26. Le rôle de l’Allemagne dans la culture européenne
August Wilhelm Schlegel (1767–1845xxxii), homme de lettres du Romantisme allemand et ami de Germaine de Staël, analyse, dans son traité de critique littéraire Abrisse von den europäischen Verhältnissen der deutschen Literatur (vers 1828), le rôle de la littérature allemande dans la culture européenne.

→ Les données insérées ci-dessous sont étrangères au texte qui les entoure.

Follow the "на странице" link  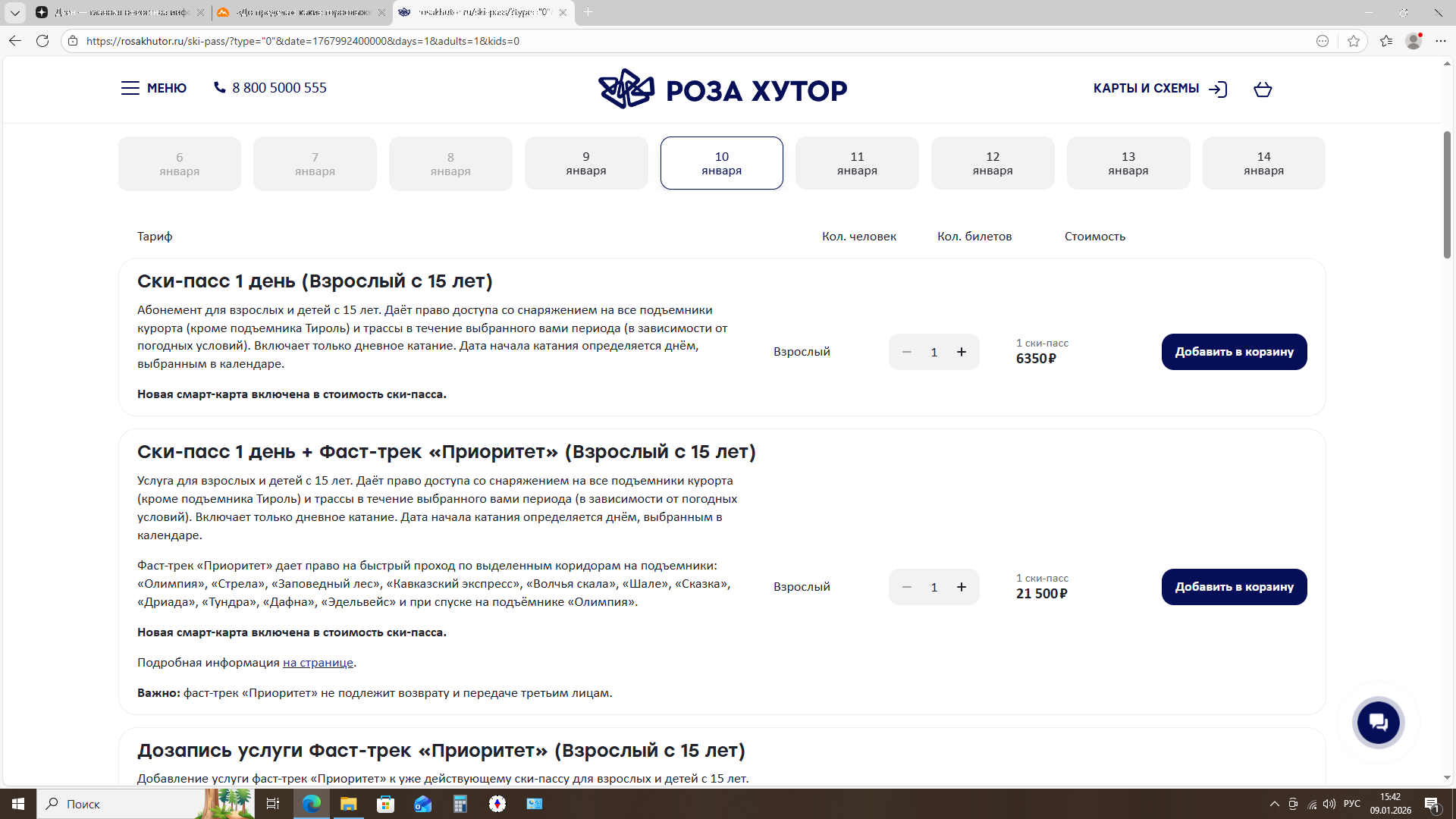[x=318, y=663]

L’Allemagne, alors qu’elle se trouve au cœur de l’Europe, non seulement d’un point de vue géographique mais aussi intellectuel, est toujours une terra incognita, même pour ses voisins les plus proches. Cette façon d’être a en effet ses avantages : tous les souverains voyagent incognito parce qu’ils trouvent agréable la possibilité de faire la connaissance de gens sans révéler leur propre identité. J’ose prétendre ainsi que nous sommes les gens les plus cosmopolites de l’Europe : nous ne demandons même pas dans quel pays on a trouvé une nouvelle vérité. Aucune partialité ou limite ne nous empêche de reconnaître et d’utiliser immédiatement un quelconque progrès dans les sciences réalisé dans n’importe quel pays. Nous n’avons jamais été gâtés d’une admiration exagérée par nos voisins qui nous aurait poussés à développer un orgueil national comme cela fut le cas au désavantage de nos voisins d’outre-Rhin. Cela est le moindre de nos soucis. Mais nous ne nous soucions pas non plus de leur critique, car nous savons d’avance qu’il naît généralement de leur ignorance ou de préjugés bien enracinés ou de leurs habitudes. […]

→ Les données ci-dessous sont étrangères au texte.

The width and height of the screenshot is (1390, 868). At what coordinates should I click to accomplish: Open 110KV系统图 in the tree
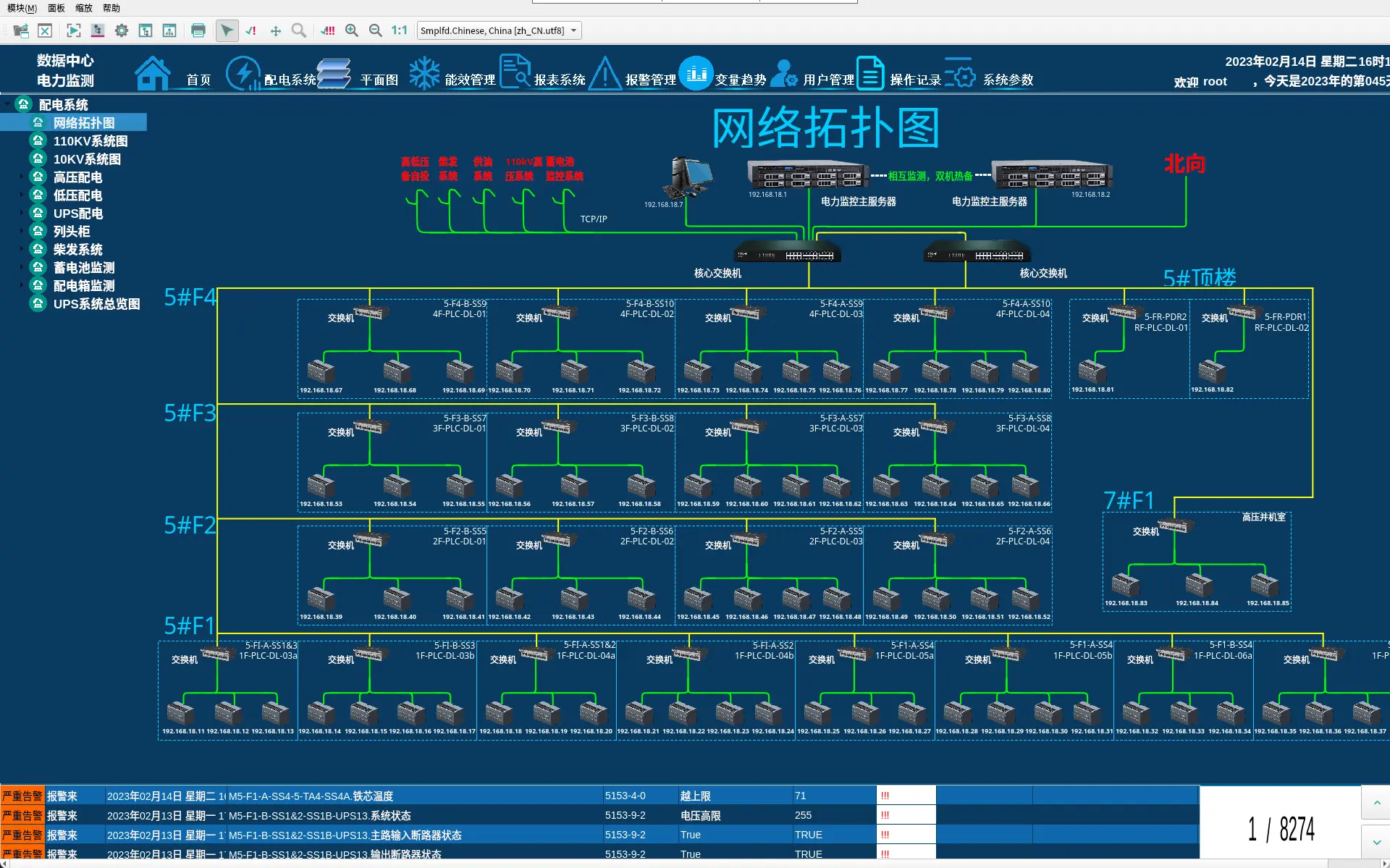90,141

L’Europe d’aujourd’hui a acquis sa maturité par le riche héritage intellectuel que nous léguèrent la Grèce et les Romains ; par la Réforme et les conflits d’opinions qu’elle nous laissa et qui durèrent des siècles. Il s’agit aussi d’opinions qui, à première vue, n’ont aucun rapport avec la religion et la constitution de l’Église. L’Europe a acquis sa maturité par le développement extraordinaire des sciences à travers les siècles ; enfin par l’ère des découvertes entamées par Christophe Colomb et Vasco de Gama et presque menées à terme entretemps. Il en résulta la possibilité de connaître et d’être en commerce avec tous les êtres humains habitant cette planète.
August Wilhem Schlegel, Résumé des rapports européens de la littérature allemande (vers 1828).